= Beginning of Section =

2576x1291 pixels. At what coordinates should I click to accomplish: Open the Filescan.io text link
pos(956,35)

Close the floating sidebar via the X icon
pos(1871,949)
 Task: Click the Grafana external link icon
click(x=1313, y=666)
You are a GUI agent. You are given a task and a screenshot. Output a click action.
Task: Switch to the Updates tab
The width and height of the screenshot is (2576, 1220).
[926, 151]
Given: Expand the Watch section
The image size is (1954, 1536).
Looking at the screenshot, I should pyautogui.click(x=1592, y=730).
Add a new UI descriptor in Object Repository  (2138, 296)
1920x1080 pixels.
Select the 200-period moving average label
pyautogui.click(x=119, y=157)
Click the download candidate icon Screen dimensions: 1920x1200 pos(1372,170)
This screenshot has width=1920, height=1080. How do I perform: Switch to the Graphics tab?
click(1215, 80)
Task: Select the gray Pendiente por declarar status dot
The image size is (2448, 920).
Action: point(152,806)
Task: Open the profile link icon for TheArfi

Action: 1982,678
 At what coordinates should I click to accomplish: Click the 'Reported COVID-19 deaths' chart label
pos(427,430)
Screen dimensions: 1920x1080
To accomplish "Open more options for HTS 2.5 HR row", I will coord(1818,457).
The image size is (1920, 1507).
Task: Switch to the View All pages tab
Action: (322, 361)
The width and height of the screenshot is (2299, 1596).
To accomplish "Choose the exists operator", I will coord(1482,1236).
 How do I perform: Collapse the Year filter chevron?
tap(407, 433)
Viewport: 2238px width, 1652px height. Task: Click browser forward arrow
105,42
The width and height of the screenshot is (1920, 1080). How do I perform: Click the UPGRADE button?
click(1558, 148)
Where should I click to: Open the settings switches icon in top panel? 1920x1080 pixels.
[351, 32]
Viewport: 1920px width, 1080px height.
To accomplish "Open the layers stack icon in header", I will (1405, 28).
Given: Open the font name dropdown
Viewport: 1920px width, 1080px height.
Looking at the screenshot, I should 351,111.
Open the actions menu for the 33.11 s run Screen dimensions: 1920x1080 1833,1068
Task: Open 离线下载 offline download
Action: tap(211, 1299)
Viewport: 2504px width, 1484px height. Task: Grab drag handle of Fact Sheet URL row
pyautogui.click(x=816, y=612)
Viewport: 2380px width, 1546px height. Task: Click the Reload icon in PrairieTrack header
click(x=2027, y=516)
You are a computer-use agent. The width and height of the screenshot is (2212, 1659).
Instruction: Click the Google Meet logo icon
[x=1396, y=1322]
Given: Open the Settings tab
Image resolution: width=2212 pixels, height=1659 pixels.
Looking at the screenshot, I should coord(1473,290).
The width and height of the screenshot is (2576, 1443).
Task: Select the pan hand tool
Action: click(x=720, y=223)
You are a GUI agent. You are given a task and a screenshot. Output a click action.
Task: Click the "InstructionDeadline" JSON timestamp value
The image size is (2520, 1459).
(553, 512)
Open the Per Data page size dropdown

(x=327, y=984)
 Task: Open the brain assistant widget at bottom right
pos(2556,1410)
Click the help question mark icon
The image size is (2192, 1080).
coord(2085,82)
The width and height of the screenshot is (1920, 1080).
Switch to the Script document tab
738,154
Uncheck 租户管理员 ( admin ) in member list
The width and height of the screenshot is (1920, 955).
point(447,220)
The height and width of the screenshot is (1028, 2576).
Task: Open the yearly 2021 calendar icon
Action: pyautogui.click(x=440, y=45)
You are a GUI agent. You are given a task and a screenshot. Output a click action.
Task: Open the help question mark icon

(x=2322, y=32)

= End of Section =

WORK INSTRUCTION:
From the records above, extract exactly and only the lines that begin at the line with "The width and height of the screenshot is (1920, 1080). How" and stop after the line with "Given: Open the font name dropdown".

RESPONSE TO THE TASK:
The width and height of the screenshot is (1920, 1080). How do I perform: Click the UPGRADE button?
click(1558, 148)
Where should I click to: Open the settings switches icon in top panel? 1920x1080 pixels.
[351, 32]
Viewport: 1920px width, 1080px height.
To accomplish "Open the layers stack icon in header", I will (1405, 28).
Given: Open the font name dropdown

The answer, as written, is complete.